The value of this would be to have GWAS data for much larger samples than previously. It would be crucially important that all cases in such a study had consistently good quality environmental data, thus allowing multiple genome wide GEI analysis. This condition would impose limitations as there may not be a consistent collection of linked environmental data.

c. Global Meta-Analysis of existing genotypic data.
This has the potential to result in a large combined data set, could be case only samples and could include the most commonly investigated candidate genes. It has the added advantage of not requiring the sharing of DNA samples and no additional funding resource would be required at the outset. It was felt that this would be a reasonable collaborative approach and further investigation of pathways and GGI + GEI starting with IRF6, FOXE1, MSX1 and the FGFR pathways. This would enable more robust estimates for the functional significance or the strength of certain candidates in certain types of OFC.

Future funding: An additional advantage of pooling would be to prepare ourselves as a trans-Atlantic group that has credibility for applying for additional grant funding on both sides of the Atlantic. Further funding would still be necessary for functional genomics studies and to investigate beyond common variants which are likely to have a small effect size but are acting across different populations.

Future Funding: Horizon 2020. Examination of the 2020 preliminary information may provide opportunities to examine OFC pathways using the ‘OMICS’ approach and requiring bioinformatics. A possible approach would be to use the steering group expertise to identify and prepare a brief outline of a proposal using combined expertise/resources and consider the fit for such a proposal to obtain funding.

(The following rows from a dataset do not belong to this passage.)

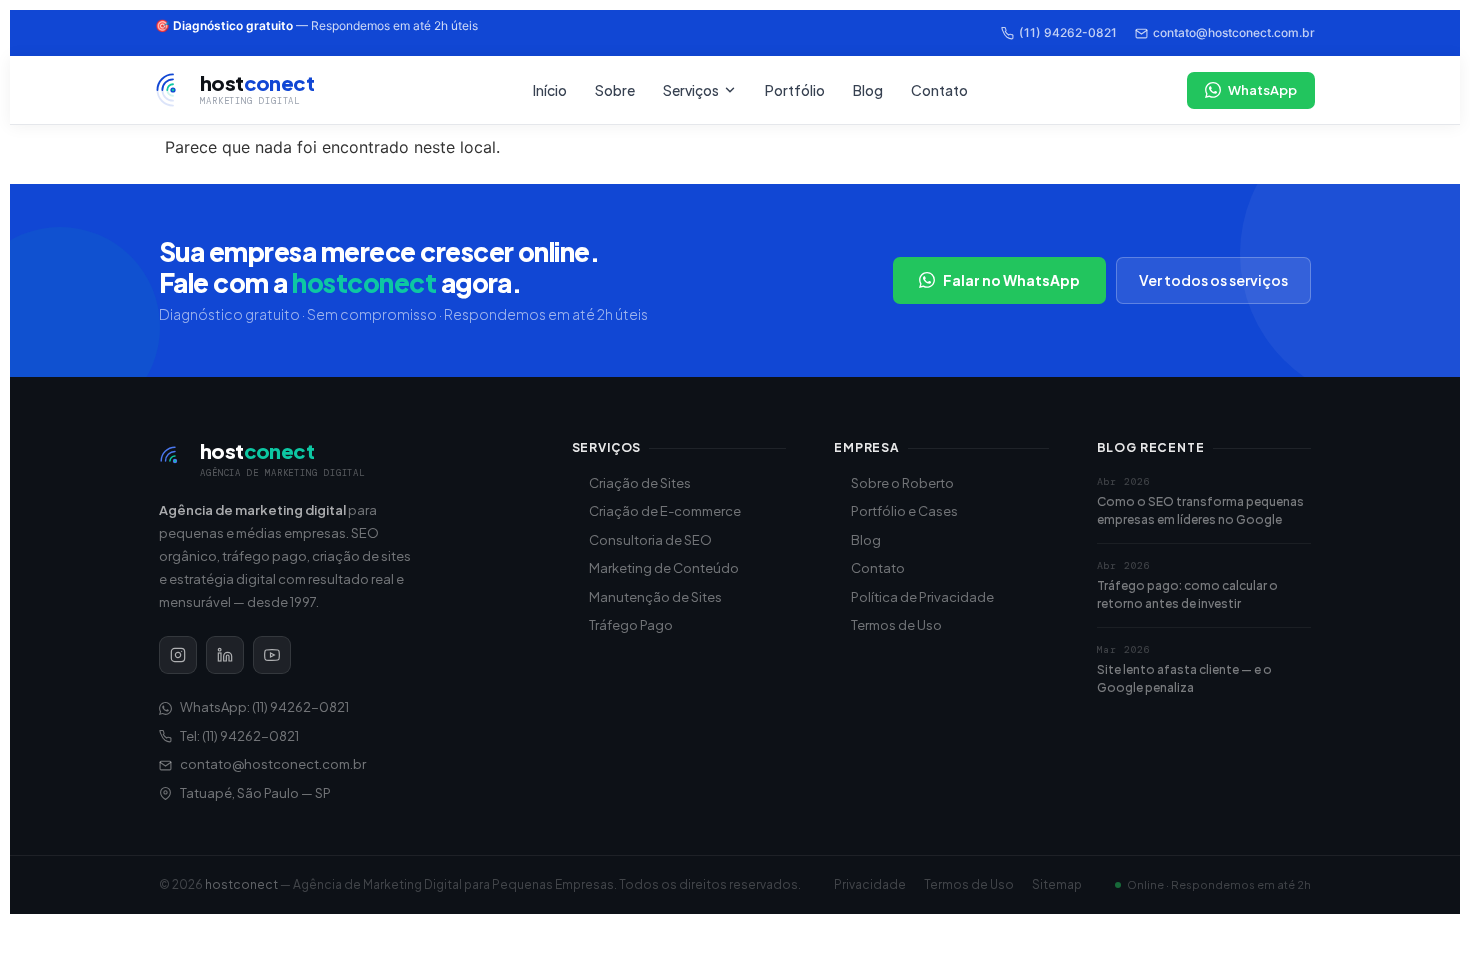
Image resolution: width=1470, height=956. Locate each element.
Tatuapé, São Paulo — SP (255, 793)
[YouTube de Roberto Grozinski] (272, 655)
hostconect (241, 884)
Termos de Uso (896, 625)
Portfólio (795, 90)
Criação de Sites (640, 483)
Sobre (615, 90)
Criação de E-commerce (665, 511)
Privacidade (870, 884)
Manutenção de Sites (655, 597)
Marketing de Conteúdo (664, 568)
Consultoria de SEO (650, 540)
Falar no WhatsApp (1011, 280)
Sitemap (1057, 884)
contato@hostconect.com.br (1234, 32)
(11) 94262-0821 (1068, 32)
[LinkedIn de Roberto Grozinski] (225, 655)
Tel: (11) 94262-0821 (239, 736)
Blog (868, 90)
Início (550, 90)
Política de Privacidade (922, 597)
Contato (939, 90)
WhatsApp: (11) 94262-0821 (264, 707)
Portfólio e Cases (904, 511)
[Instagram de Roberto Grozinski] (178, 655)
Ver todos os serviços (1213, 280)
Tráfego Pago (631, 625)
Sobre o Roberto (902, 483)
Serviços (691, 90)
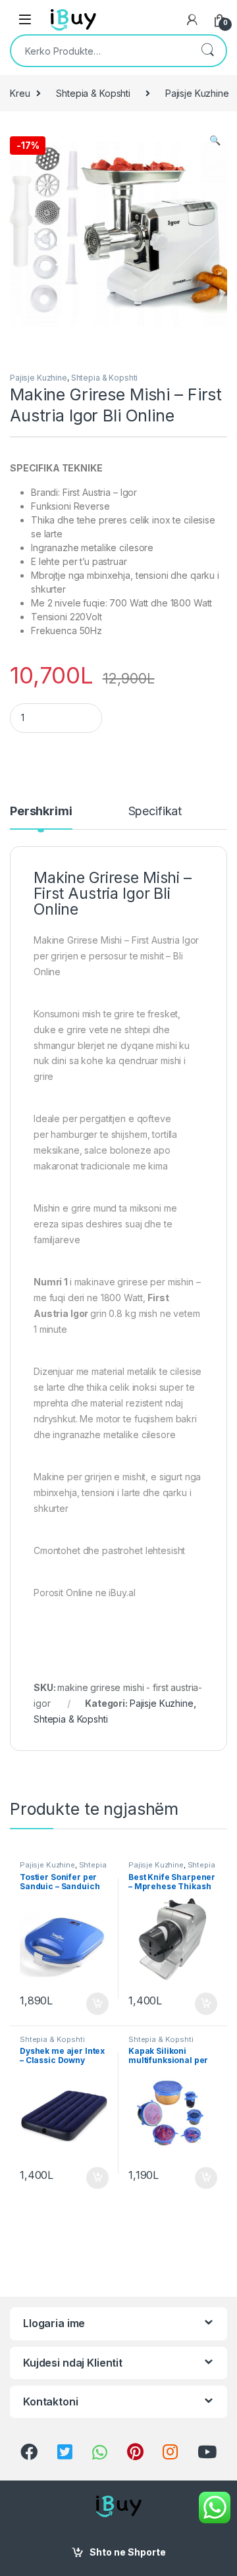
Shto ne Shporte (128, 2552)
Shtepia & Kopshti (93, 93)
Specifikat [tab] (155, 811)
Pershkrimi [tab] (41, 811)
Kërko (207, 51)
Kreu (20, 93)
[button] (215, 140)
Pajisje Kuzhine (38, 378)
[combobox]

The initial draft of the Horizon 2020 work programme for 2014/15 includes the following: PHC4 translating ‘OMICS’ into stratified approaches.

PHC10: Developing new diagnostic tools – INVIVO medical imaging (for phenotype and outcomes).

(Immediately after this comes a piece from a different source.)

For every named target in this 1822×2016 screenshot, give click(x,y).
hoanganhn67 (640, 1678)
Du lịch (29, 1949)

PHC13: New therapies for rare diseases

PHC17: Effectiveness of healthcare interventions in the paediatric population

PHC26: Innovative e-health approaches (may include SMS messaging for prevention)

Some other aspects of the work programme may apply to clefts if considering the social and psychological aspects; and in Europe we can also refer to health inequalities in the field of OFC. Opportunities for cleft lip and palate in the area of “rare diseases” would be limited to Syndromic as opposed to non-syndromic clefts and further useful work could be done in a number of craniofacial syndromes such as VDW, 22q11 especially if a pan-European approach is required for collecting samples.

Message to European Teams: Teams can be offered assistance if they are willing to become involved in genetic data collection and the rationale for doing so is based on the fact that individual populations are likely to have different genetic susceptibilities. Some teams are keen to become involved in genetics projects and for standardisation and for consistency information can be supplied to the clinical teams regarding the methodology for collecting DNA samples and the EUROCRAN questionnaire for collecting environmental data. Procedures related to consent for collecting the samples should also be consistent, particularly if there is a need to transfer samples for genetic analysis.

Short visit/Exchange programme in EUROCLEFTNET: This ESF programme enables the collaborating partners in EUROCLEFTNET to take advantage of an opportunity for exchanging skills/expertise targeted towards improving research capacity or carrying out a specific task based research project. This information can be disseminated to those who have expressed an interest in these funded exchanges. The countries that are contributing to the funding of the ESF network stand to benefit most from the exchanges and Bulgaria are applying to become a contributing partner.

A call will be circulated to everyone requesting an outline application so that the programme of exchanges can be submitted to the ESF by say 30th November 2013.

Dates for future meetings: It is anticipated that the receipt of application for exchanges will generate the need for another get together to discuss the details and distribution of these and it may be best if this meeting is held at ESF HQ in Strasbourg early in 2014.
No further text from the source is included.